◆ Task list:
A) According to the Madeira Airport text, how many airports was the airport linked to in 2013?
B) List every city named in the Madeira Airport text.
C) Echo the Madeira Airport text verbatim, beginning at the words "The airport was" and stopping after the words "for island visitors.".

◆ Document extract:
The inauguration welcomed the presence of the President of the Republic in what was a day of celebration for all, with applause and music, as Madeira took on a new stage. From that day onwards the island wasn´t quite as isolated, as options such as the boat or hydroplane were no longer the only means of leaving and arriving at the island.

The airport was designed as a means of tackling isolation, but also to better serve tourism. In five decades it has been the main door of entrance for island visitors.
For instance, in 1965, the first year of operations registered 1.724 aircraft movements carrying a total of 69.142 passengers. In 2013 those figures soared to 23.335 which corresponded to a total of 2,374.484 passengers.

During early years, flight movement was limited to five frequencies a week between Funchal and Lisbon. However, right from the very start charter flights were available and flew tourists over. The sea progressively stopped being the entryway to the island and Madeira kept up with the world trend of growth of air passenger transport in the 60’s.

Nowadays, reality is completely different. The initial runway which totaled at 1,600 metres is a mere memory. In 2013 the Madeira Airport was linked to 77 airports and airplanes from 43 airline companies touched down on the runway, mainly from European countries and cities such as London, Paris or Berlin.

◆ Data extracts:
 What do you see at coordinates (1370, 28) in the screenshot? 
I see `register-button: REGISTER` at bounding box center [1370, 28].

--

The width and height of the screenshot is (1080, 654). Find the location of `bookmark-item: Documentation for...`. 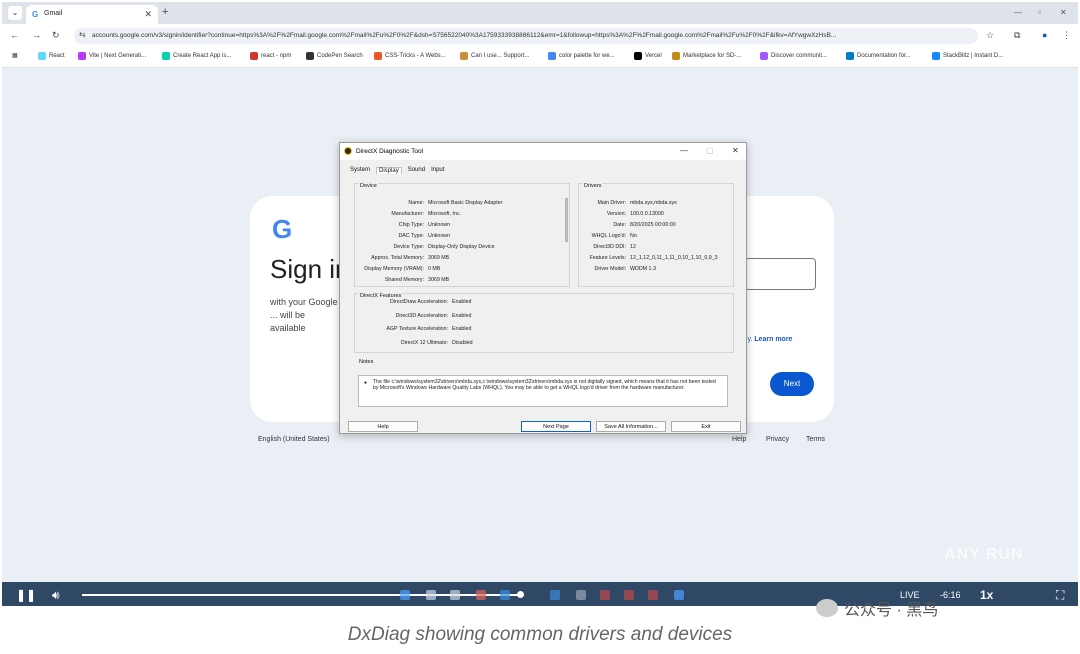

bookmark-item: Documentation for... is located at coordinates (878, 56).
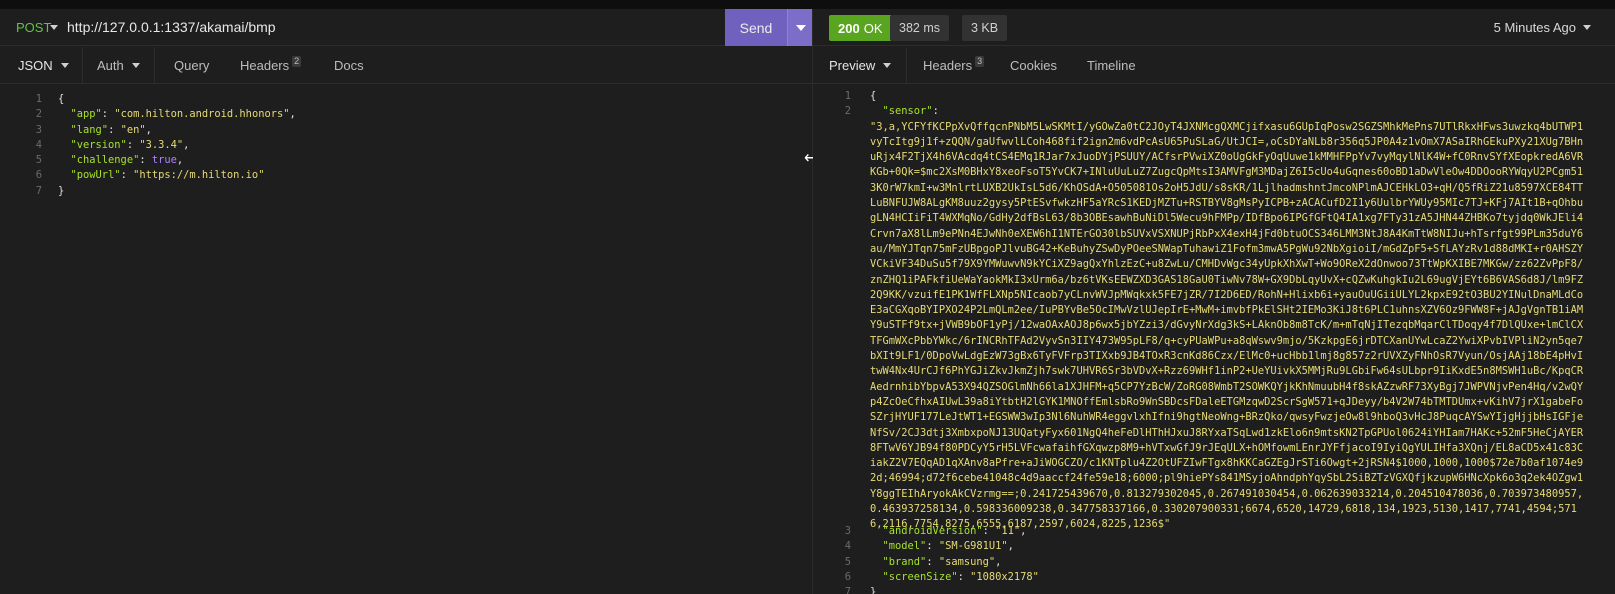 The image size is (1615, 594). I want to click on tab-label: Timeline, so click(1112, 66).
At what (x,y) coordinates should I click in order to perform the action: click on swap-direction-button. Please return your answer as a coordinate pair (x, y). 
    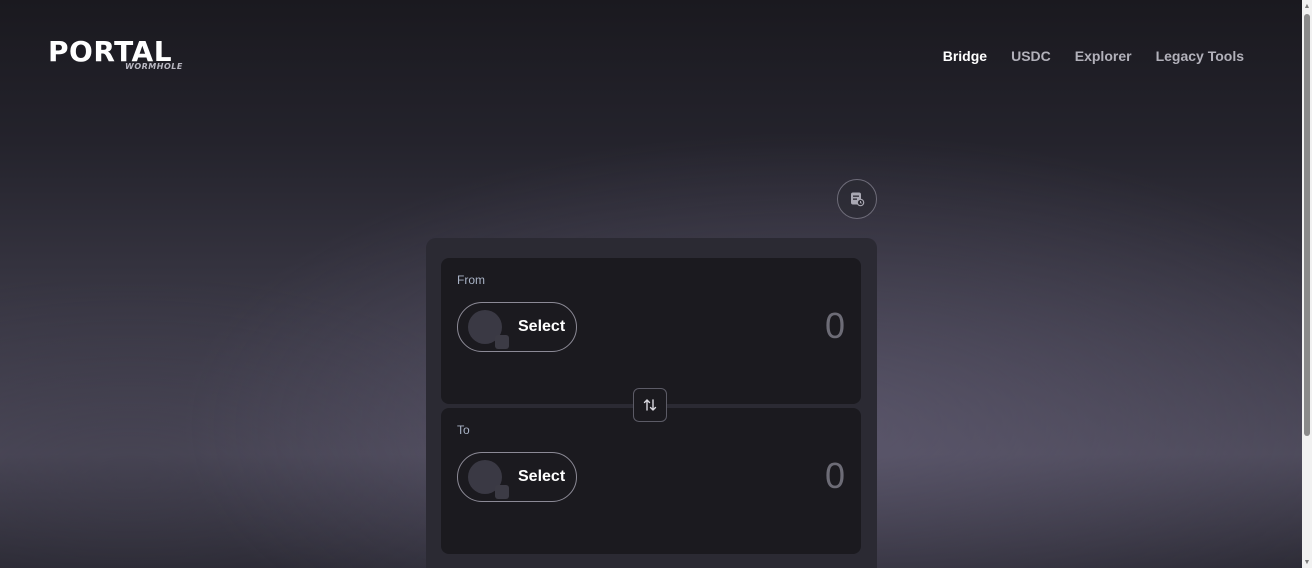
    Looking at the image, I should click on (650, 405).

◆ Task results:
A) 77 airports

B) Funchal, Lisbon, London, Paris, Berlin

C)
The airport was designed as a means of tackling isolation, but also to better serve tourism. In five decades it has been the main door of entrance for island visitors.